In the rows below, change every "GUI agent" to "UI agent" and keep everything else the same.

Rows showing where targets appear
** begin **

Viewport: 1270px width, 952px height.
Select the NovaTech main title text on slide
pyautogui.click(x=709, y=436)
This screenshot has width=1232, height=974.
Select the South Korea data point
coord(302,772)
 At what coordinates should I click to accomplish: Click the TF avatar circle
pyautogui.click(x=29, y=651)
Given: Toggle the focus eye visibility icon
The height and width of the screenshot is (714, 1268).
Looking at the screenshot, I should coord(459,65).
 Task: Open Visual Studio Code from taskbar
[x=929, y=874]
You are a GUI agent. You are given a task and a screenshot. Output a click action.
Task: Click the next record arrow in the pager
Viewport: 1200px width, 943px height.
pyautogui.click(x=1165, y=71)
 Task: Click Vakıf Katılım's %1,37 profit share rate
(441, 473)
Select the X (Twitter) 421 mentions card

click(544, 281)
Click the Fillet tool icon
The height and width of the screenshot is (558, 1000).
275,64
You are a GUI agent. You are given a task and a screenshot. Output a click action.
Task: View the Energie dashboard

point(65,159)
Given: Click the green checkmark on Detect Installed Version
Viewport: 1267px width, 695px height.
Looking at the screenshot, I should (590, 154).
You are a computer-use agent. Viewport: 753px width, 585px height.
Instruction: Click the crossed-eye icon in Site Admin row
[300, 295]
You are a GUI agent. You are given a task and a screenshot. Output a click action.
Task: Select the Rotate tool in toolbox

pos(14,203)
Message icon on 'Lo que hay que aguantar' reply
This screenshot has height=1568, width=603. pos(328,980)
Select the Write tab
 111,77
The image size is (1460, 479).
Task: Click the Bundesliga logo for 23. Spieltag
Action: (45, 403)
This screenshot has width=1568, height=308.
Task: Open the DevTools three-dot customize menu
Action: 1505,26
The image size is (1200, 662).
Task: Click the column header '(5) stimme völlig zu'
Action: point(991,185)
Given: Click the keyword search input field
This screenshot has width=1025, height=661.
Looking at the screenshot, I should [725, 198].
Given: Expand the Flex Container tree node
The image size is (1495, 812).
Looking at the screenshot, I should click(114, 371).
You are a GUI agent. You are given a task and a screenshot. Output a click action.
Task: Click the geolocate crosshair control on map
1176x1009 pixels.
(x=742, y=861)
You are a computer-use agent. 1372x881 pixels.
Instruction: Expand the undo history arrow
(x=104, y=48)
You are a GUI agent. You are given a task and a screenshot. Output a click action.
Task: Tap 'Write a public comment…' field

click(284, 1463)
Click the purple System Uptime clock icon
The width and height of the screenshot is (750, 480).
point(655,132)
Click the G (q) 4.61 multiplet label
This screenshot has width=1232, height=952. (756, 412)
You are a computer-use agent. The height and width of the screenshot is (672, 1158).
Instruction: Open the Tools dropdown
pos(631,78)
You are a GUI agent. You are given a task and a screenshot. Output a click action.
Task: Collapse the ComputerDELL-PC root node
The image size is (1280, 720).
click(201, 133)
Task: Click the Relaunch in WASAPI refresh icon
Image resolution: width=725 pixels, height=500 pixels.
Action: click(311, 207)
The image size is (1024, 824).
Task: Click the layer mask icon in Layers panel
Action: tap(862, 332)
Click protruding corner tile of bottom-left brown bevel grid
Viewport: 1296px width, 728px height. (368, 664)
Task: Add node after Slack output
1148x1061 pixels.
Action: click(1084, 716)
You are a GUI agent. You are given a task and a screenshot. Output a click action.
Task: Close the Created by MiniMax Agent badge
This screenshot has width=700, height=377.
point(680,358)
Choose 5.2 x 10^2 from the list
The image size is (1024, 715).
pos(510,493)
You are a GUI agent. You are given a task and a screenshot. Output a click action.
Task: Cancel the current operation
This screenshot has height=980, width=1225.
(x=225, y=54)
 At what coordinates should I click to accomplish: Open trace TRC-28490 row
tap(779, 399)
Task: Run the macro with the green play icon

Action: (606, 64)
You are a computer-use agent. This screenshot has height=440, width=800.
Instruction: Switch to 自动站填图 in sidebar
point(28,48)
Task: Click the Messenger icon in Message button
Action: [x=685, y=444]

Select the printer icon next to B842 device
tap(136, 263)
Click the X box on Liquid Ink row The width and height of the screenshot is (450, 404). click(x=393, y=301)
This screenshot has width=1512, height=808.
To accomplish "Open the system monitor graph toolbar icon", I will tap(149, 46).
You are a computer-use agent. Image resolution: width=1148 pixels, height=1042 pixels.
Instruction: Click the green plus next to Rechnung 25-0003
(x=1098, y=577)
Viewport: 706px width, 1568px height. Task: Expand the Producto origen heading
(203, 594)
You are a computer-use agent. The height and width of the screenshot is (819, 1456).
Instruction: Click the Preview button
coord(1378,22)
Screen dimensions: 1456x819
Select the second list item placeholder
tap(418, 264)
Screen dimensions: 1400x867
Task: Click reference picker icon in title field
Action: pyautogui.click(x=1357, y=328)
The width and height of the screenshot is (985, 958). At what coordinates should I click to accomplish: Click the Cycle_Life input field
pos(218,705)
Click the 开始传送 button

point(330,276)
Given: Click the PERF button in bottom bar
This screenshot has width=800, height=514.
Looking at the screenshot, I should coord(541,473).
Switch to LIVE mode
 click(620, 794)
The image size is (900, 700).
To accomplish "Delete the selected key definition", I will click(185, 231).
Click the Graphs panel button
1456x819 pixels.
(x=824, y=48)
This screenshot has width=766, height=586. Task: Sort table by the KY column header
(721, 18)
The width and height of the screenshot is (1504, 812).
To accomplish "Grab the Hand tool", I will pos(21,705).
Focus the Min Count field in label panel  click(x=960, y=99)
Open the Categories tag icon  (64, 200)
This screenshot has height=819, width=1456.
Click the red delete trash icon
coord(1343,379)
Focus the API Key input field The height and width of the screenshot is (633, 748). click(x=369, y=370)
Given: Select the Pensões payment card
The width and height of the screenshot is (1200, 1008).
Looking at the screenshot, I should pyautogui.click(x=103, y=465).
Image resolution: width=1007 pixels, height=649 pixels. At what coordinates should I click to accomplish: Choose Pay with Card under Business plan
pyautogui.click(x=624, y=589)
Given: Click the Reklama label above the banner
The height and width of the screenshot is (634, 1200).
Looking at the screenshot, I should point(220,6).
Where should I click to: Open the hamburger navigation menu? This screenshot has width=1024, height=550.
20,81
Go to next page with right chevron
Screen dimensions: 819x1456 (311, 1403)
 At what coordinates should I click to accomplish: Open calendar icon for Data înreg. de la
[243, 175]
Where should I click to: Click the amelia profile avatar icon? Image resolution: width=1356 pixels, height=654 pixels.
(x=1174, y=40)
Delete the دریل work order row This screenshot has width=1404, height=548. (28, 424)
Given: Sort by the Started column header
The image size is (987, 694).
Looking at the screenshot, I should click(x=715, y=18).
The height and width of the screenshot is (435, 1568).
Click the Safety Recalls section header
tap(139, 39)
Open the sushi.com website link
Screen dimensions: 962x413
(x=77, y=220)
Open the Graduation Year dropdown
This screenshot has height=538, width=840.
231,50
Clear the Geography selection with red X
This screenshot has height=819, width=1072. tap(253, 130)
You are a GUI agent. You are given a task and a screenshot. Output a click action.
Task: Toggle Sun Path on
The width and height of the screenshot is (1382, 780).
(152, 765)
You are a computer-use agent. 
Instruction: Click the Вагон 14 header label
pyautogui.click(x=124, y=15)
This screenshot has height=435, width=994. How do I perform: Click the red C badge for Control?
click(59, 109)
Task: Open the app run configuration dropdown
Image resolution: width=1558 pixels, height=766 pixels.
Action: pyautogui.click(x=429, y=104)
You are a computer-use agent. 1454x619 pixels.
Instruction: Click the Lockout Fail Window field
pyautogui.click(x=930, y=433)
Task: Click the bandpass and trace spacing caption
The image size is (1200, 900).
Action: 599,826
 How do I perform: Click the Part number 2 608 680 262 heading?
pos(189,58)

** end **

OUTPUT OF THE TASK>
Viewport: 1270px width, 952px height.
Select the NovaTech main title text on slide
pyautogui.click(x=709, y=436)
This screenshot has width=1232, height=974.
Select the South Korea data point
coord(302,772)
 At what coordinates should I click to accomplish: Click the TF avatar circle
pyautogui.click(x=29, y=651)
Given: Toggle the focus eye visibility icon
The height and width of the screenshot is (714, 1268).
Looking at the screenshot, I should coord(459,65).
 Task: Open Visual Studio Code from taskbar
[x=929, y=874]
You are a UI agent. You are given a task and a screenshot. Output a click action.
Task: Click the next record arrow in the pager
Viewport: 1200px width, 943px height.
pyautogui.click(x=1165, y=71)
 Task: Click Vakıf Katılım's %1,37 profit share rate
(441, 473)
Select the X (Twitter) 421 mentions card

click(544, 281)
Click the Fillet tool icon
The height and width of the screenshot is (558, 1000).
275,64
You are a UI agent. You are given a task and a screenshot. Output a click action.
Task: View the Energie dashboard

point(65,159)
Given: Click the green checkmark on Detect Installed Version
Viewport: 1267px width, 695px height.
Looking at the screenshot, I should (590, 154).
You are a computer-use agent. Viewport: 753px width, 585px height.
Instruction: Click the crossed-eye icon in Site Admin row
[300, 295]
You are a UI agent. You are given a task and a screenshot. Output a click action.
Task: Select the Rotate tool in toolbox

pos(14,203)
Message icon on 'Lo que hay que aguantar' reply
This screenshot has height=1568, width=603. pos(328,980)
Select the Write tab
 111,77
The image size is (1460, 479).
Task: Click the Bundesliga logo for 23. Spieltag
Action: (45, 403)
This screenshot has width=1568, height=308.
Task: Open the DevTools three-dot customize menu
Action: 1505,26
The image size is (1200, 662).
Task: Click the column header '(5) stimme völlig zu'
Action: point(991,185)
Given: Click the keyword search input field
This screenshot has width=1025, height=661.
Looking at the screenshot, I should [725, 198].
Given: Expand the Flex Container tree node
The image size is (1495, 812).
Looking at the screenshot, I should click(114, 371).
You are a UI agent. You are given a task and a screenshot. Output a click action.
Task: Click the geolocate crosshair control on map
1176x1009 pixels.
(x=742, y=861)
You are a computer-use agent. 1372x881 pixels.
Instruction: Expand the undo history arrow
(x=104, y=48)
You are a UI agent. You are given a task and a screenshot. Output a click action.
Task: Tap 'Write a public comment…' field

click(284, 1463)
Click the purple System Uptime clock icon
The width and height of the screenshot is (750, 480).
point(655,132)
Click the G (q) 4.61 multiplet label
This screenshot has width=1232, height=952. (756, 412)
You are a computer-use agent. The height and width of the screenshot is (672, 1158).
Instruction: Open the Tools dropdown
pos(631,78)
You are a UI agent. You are given a task and a screenshot. Output a click action.
Task: Collapse the ComputerDELL-PC root node
The image size is (1280, 720).
click(201, 133)
Task: Click the Relaunch in WASAPI refresh icon
Image resolution: width=725 pixels, height=500 pixels.
Action: click(311, 207)
The image size is (1024, 824).
Task: Click the layer mask icon in Layers panel
Action: tap(862, 332)
Click protruding corner tile of bottom-left brown bevel grid
Viewport: 1296px width, 728px height. (368, 664)
Task: Add node after Slack output
1148x1061 pixels.
Action: click(1084, 716)
You are a UI agent. You are given a task and a screenshot. Output a click action.
Task: Close the Created by MiniMax Agent badge
This screenshot has width=700, height=377.
point(680,358)
Choose 5.2 x 10^2 from the list
The image size is (1024, 715).
pos(510,493)
You are a UI agent. You are given a task and a screenshot. Output a click action.
Task: Cancel the current operation
This screenshot has height=980, width=1225.
(x=225, y=54)
 At what coordinates should I click to accomplish: Open trace TRC-28490 row
tap(779, 399)
Task: Run the macro with the green play icon

Action: (606, 64)
You are a computer-use agent. This screenshot has height=440, width=800.
Instruction: Switch to 自动站填图 in sidebar
point(28,48)
Task: Click the Messenger icon in Message button
Action: [x=685, y=444]

Select the printer icon next to B842 device
tap(136, 263)
Click the X box on Liquid Ink row The width and height of the screenshot is (450, 404). click(x=393, y=301)
This screenshot has width=1512, height=808.
To accomplish "Open the system monitor graph toolbar icon", I will tap(149, 46).
You are a computer-use agent. Image resolution: width=1148 pixels, height=1042 pixels.
Instruction: Click the green plus next to Rechnung 25-0003
(x=1098, y=577)
Viewport: 706px width, 1568px height. Task: Expand the Producto origen heading
(203, 594)
You are a computer-use agent. The height and width of the screenshot is (819, 1456).
Instruction: Click the Preview button
coord(1378,22)
Screen dimensions: 1456x819
Select the second list item placeholder
tap(418, 264)
Screen dimensions: 1400x867
Task: Click reference picker icon in title field
Action: pyautogui.click(x=1357, y=328)
The width and height of the screenshot is (985, 958). At what coordinates should I click to accomplish: Click the Cycle_Life input field
pos(218,705)
Click the 开始传送 button

point(330,276)
Given: Click the PERF button in bottom bar
This screenshot has width=800, height=514.
Looking at the screenshot, I should coord(541,473).
Switch to LIVE mode
 click(620, 794)
The image size is (900, 700).
To accomplish "Delete the selected key definition", I will click(185, 231).
Click the Graphs panel button
1456x819 pixels.
(x=824, y=48)
This screenshot has width=766, height=586. Task: Sort table by the KY column header
(721, 18)
The width and height of the screenshot is (1504, 812).
To accomplish "Grab the Hand tool", I will pos(21,705).
Focus the Min Count field in label panel  click(x=960, y=99)
Open the Categories tag icon  (64, 200)
This screenshot has height=819, width=1456.
Click the red delete trash icon
coord(1343,379)
Focus the API Key input field The height and width of the screenshot is (633, 748). click(x=369, y=370)
Given: Select the Pensões payment card
The width and height of the screenshot is (1200, 1008).
Looking at the screenshot, I should pyautogui.click(x=103, y=465).
Image resolution: width=1007 pixels, height=649 pixels. At what coordinates should I click to accomplish: Choose Pay with Card under Business plan
pyautogui.click(x=624, y=589)
Given: Click the Reklama label above the banner
The height and width of the screenshot is (634, 1200).
Looking at the screenshot, I should point(220,6).
Where should I click to: Open the hamburger navigation menu? This screenshot has width=1024, height=550.
20,81
Go to next page with right chevron
Screen dimensions: 819x1456 (311, 1403)
 At what coordinates should I click to accomplish: Open calendar icon for Data înreg. de la
[243, 175]
Where should I click to: Click the amelia profile avatar icon? Image resolution: width=1356 pixels, height=654 pixels.
(x=1174, y=40)
Delete the دریل work order row This screenshot has width=1404, height=548. (28, 424)
Given: Sort by the Started column header
The image size is (987, 694).
Looking at the screenshot, I should click(x=715, y=18).
The height and width of the screenshot is (435, 1568).
Click the Safety Recalls section header
tap(139, 39)
Open the sushi.com website link
Screen dimensions: 962x413
(x=77, y=220)
Open the Graduation Year dropdown
This screenshot has height=538, width=840.
231,50
Clear the Geography selection with red X
This screenshot has height=819, width=1072. tap(253, 130)
You are a UI agent. You are given a task and a screenshot. Output a click action.
Task: Toggle Sun Path on
The width and height of the screenshot is (1382, 780).
(152, 765)
You are a computer-use agent. 
Instruction: Click the Вагон 14 header label
pyautogui.click(x=124, y=15)
This screenshot has height=435, width=994. How do I perform: Click the red C badge for Control?
click(59, 109)
Task: Open the app run configuration dropdown
Image resolution: width=1558 pixels, height=766 pixels.
Action: pyautogui.click(x=429, y=104)
You are a computer-use agent. 1454x619 pixels.
Instruction: Click the Lockout Fail Window field
pyautogui.click(x=930, y=433)
Task: Click the bandpass and trace spacing caption
The image size is (1200, 900).
Action: 599,826
 How do I perform: Click the Part number 2 608 680 262 heading?
pos(189,58)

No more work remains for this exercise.